Quantum mechanics is a staple of 20th century science, and has led to the realisation that physical quantities are governed by noncommutative algebra. More precisely, Werner Heisenberg replaced classical mechanics, in which observable quantities commute pairwise, with matrix mechanics, where crucial observables like position and momentum no longer commute with each other. To study quantum mechanics, it is therefore natural to also try and extend the classical geometry of points, lines, planes etc. to the noncommutative world. This gives rise to the mathematical field of noncommutative geometry.

Later on, the mathematician Hermann Weyl realised that the operators corresponding to position and momentum satisfied relations that occurred in another area of mathematics called representation theory, which studies the "symmetries" of abstract mathematical objects.

In this project we analyse several spaces appearing in (noncommutative) geometry by looking at their symmetries, and use representation theory to say something new about them. The fundamental idea, which goes back to Alexander Grothendieck, is to associate to a possibly noncommutative space an algebraic invariant which is rich enough to capture a lot of the geometry of the space while at the same time being sufficiently flexible, moving the focus from geometry to a more algebraic point of view.

To give at least one concrete example of a problem we consider in this project, consider the Markoff equation, a diophantine equation given by

x^2 +y^2 +z^2 = 3xyz,

which was introduced by Markoff back in 1880 while investigating minimal values taken up by integral quadratic forms. Markoff showed that all solutions to this equation could be obtained from a simple inductive process. An obvious unicity question was formulated by Frobenius in 1913: given a triple (a, b, c), with c as largest value, satisfying the equation, does c uniquely determine this triple? As is often the case in number theory, elementary questions can give rise to deep theories in diverse areas of mathematics, at first glance unrelated to the problem. One of the objectives in the current project is to investigate a connection between the representation theory of the noncommutative symmetry group of the projective plane and the solutions of Markoff's equation.

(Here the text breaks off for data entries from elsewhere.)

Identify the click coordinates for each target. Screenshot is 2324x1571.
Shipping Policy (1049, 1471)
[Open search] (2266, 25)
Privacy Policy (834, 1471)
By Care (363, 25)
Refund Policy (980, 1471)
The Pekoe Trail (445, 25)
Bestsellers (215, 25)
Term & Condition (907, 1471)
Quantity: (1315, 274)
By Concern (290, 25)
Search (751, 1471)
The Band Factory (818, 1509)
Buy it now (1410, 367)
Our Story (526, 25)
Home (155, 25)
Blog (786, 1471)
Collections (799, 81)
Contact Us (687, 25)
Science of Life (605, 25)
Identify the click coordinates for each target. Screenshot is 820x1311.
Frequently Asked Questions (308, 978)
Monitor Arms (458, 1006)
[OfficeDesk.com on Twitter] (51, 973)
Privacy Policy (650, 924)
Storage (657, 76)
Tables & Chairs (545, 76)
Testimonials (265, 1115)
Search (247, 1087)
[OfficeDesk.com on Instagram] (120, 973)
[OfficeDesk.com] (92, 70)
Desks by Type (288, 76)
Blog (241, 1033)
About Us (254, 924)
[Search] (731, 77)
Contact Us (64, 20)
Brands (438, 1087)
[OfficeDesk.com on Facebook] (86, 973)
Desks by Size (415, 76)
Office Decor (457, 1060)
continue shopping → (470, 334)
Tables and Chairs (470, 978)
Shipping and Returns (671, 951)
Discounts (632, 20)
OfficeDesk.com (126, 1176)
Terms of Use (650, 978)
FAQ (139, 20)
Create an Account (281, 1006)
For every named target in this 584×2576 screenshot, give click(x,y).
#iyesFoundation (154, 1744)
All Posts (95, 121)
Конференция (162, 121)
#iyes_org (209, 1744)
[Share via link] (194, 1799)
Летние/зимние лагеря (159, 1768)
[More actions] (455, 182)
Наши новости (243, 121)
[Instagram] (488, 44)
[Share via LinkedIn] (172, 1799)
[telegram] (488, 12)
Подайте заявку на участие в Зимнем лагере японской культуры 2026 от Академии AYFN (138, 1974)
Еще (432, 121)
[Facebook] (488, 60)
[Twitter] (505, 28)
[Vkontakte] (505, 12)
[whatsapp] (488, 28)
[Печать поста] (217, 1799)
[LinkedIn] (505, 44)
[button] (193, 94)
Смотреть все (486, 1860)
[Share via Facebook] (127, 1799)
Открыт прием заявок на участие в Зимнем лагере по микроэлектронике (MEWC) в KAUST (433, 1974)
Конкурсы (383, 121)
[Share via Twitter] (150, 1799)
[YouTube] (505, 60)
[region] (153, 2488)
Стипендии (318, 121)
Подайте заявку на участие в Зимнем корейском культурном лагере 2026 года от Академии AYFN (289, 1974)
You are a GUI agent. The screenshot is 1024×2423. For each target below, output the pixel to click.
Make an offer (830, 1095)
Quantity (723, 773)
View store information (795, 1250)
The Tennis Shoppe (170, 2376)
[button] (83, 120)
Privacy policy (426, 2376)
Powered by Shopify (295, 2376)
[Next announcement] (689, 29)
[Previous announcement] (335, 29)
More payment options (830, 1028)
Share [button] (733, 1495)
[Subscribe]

The main impact of this research proposal will be to add to the existing expertise of pure mathematics in the UK. My intradisciplinary research programme connects representation theory, noncommutative algebra and algebraic geometry and will build on the great experience and knowledge in geometry and representation theory of mathematicians from Glasgow and the whole UK. Moreover, this proposal will strengthen other, less represented areas in UK mathematics, for example (positive characteristic) commutative algebra and the related homological structures, and finite dimensional algebras. These synergies will enhance the influence of UK mathematics in general and strengthen existing links between these fields, in particular.

Establishing lasting collaborations with UK researchers is an important aim for my fellowship and I will build new links and strengthen existing connections with the mathematical community in Belgium and Germany and also with researchers working in the United States and Canada. My close connections with mainland Europe through my background, education and collaboration would help to maintain and strengthen mathematical links between the UK and the rest of Europe in coming years.

The transfer of methods and ideas between representation theory, noncommutative algebra and algebraic geometry will enhance the understanding of each of them. Moreover, abstraction will lead to new insights into homological questions and noncommutative geometry in general. An ideal framework to faciliate and aid this process is an intradisciplinary workshop with international experts from the different fields, which I will organise during my fellowship in Glasgow. Certainly, this workshop will have a high impact on the international and UK mathematical communities.